My current db size is: 4730

Insert query with ICV takes ~500 ms. Disable ICV and it takes ~20 ms.

I've now added a lot of data:

And the insert query takes ~ 20 seconds to complete with ICV. Disable ICV and it's back down to ~ 20 ms.

Some stats from http://newGraph.com/

Instances of class:

Predicate usage:

Håvard,

Two questions:

  1. What are your ICV constraints stardog icv export? Or are you validating axioms from the ontology?
  2. Do you have a generator of some kind for that newgraph data, or is it just a big dataset you have?

icv export:

https://gist.github.com/hmottestad/406bc64456f939ebe8fefcf79e8083b7

The data in newGraph is real data from the client. It's 1/17th the amount of data we expect in production. And we also expect a substantial growth in the years to come.

I've tried adding just about anything to the newGraph and it still slows down the ICV validation. I downloaded and added this file http://rdf.geospecies.org/geospecies.rdf.gz and the insert query goes from 500ms to 600-800 ms.

Hi Håvard,

I seem unable to reproduce your issue in Stardog 4.2.4, though granted the data I’m using probably isn’t hitting ICV the same way yours is. I inserted a user into the <http://data.einnsyn.no/brukermeta/> graph on the testSesame db as created by your pasted db create command. I then loaded the geospecies.rdf.gz data multiple times into separate graphs.
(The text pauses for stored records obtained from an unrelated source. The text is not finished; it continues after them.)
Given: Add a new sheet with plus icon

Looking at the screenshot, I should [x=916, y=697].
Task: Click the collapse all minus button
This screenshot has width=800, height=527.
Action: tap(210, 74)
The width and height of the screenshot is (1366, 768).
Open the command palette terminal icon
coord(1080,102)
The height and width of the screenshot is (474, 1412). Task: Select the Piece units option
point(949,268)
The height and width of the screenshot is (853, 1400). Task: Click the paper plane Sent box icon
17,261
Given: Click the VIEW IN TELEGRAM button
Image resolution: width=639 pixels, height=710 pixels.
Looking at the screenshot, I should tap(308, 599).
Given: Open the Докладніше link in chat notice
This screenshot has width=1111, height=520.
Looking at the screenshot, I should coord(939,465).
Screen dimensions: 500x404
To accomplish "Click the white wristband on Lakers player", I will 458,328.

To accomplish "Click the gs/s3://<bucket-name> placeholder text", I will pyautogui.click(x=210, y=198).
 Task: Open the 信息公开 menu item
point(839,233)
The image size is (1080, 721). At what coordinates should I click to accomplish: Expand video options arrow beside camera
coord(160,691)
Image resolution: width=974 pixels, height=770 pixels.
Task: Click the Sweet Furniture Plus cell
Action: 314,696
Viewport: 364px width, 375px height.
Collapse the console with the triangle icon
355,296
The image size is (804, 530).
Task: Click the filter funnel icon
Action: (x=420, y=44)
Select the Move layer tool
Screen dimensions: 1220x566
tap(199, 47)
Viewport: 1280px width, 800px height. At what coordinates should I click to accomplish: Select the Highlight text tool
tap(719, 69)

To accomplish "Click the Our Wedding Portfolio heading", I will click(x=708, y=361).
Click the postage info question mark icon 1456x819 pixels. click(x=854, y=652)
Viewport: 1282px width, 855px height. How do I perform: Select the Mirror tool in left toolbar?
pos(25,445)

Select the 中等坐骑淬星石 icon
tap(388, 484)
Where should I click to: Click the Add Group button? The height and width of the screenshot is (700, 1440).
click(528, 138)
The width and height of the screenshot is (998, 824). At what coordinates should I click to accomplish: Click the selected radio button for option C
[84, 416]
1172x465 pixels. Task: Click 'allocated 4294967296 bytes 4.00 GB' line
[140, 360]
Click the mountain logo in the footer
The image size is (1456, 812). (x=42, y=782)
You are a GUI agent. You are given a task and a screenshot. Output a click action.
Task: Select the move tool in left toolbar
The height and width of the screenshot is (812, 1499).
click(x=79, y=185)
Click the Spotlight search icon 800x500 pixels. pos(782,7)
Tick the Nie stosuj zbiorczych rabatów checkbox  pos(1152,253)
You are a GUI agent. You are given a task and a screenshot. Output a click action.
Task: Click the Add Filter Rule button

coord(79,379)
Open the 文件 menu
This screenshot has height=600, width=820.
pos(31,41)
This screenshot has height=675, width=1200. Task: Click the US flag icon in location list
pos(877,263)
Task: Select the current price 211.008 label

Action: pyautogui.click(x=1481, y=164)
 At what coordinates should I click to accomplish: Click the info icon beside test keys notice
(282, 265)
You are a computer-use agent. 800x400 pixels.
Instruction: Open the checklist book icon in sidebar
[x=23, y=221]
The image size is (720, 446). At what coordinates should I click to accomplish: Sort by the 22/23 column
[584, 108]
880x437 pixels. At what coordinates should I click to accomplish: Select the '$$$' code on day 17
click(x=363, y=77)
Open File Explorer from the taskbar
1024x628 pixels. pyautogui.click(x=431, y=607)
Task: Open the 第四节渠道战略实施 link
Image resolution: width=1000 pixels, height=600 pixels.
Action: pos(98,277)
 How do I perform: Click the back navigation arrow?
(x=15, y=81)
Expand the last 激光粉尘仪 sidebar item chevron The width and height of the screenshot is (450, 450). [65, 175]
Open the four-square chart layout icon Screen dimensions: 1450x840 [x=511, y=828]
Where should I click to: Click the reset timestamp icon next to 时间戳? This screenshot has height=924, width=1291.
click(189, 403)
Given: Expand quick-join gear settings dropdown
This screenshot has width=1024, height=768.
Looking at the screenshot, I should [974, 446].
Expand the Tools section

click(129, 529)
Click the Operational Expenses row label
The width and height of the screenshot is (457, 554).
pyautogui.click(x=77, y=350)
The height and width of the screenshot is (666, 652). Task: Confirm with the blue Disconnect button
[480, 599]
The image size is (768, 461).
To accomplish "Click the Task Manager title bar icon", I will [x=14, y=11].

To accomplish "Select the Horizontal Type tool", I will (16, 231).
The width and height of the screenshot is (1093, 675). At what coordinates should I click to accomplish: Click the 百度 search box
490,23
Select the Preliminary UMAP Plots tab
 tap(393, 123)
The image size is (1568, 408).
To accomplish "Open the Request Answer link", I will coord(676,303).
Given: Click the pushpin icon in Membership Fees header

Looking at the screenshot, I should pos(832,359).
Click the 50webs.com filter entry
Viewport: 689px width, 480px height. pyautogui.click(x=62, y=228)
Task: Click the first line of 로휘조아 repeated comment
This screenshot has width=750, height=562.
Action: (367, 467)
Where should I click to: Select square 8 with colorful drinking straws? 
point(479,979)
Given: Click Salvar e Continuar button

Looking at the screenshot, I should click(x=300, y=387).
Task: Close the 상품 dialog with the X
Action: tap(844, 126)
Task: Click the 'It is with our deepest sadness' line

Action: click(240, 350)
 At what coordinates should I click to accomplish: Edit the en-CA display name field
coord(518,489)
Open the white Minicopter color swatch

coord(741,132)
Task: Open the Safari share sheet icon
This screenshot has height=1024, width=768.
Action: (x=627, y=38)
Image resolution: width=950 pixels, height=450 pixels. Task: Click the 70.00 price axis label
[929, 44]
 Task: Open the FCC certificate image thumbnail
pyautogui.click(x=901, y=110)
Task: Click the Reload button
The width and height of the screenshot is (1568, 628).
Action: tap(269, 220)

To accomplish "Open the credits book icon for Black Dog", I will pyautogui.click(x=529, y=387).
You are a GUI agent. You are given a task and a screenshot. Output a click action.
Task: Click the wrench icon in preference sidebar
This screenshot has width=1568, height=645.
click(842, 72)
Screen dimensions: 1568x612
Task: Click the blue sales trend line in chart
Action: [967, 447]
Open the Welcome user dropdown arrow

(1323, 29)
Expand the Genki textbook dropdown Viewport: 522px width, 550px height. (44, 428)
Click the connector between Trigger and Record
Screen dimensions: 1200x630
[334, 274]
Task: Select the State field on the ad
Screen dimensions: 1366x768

I loaded it once, then 5 more times, then 15 more times, and after each load I was able to insert one more user into the <http://data.einnsyn.no/brukermeta/> graph in about the same amount of time.

Are you on Stardog 4.2.4? If you try setting reasoning.consistency.automatic or icv.reasoning.enabled to false, do you see any difference?

http://data.einnsyn.no/brukermeta/ or http://data.einnsyn.no/brukereGraph graph?

Btw.

Here are the timings for me:

1x geospecies

5x geospecies

Turning off automatic consistency doesn’t seem to do anything with the performance on this little data, but it does make it faster when I have 10x the amount.

Turning off icv reasoning though doesn’t work, cause there is data that is dependent on reasoning being enabled.

I know there is some data that you don’t have, I’ll just simply make a dump of the database for you.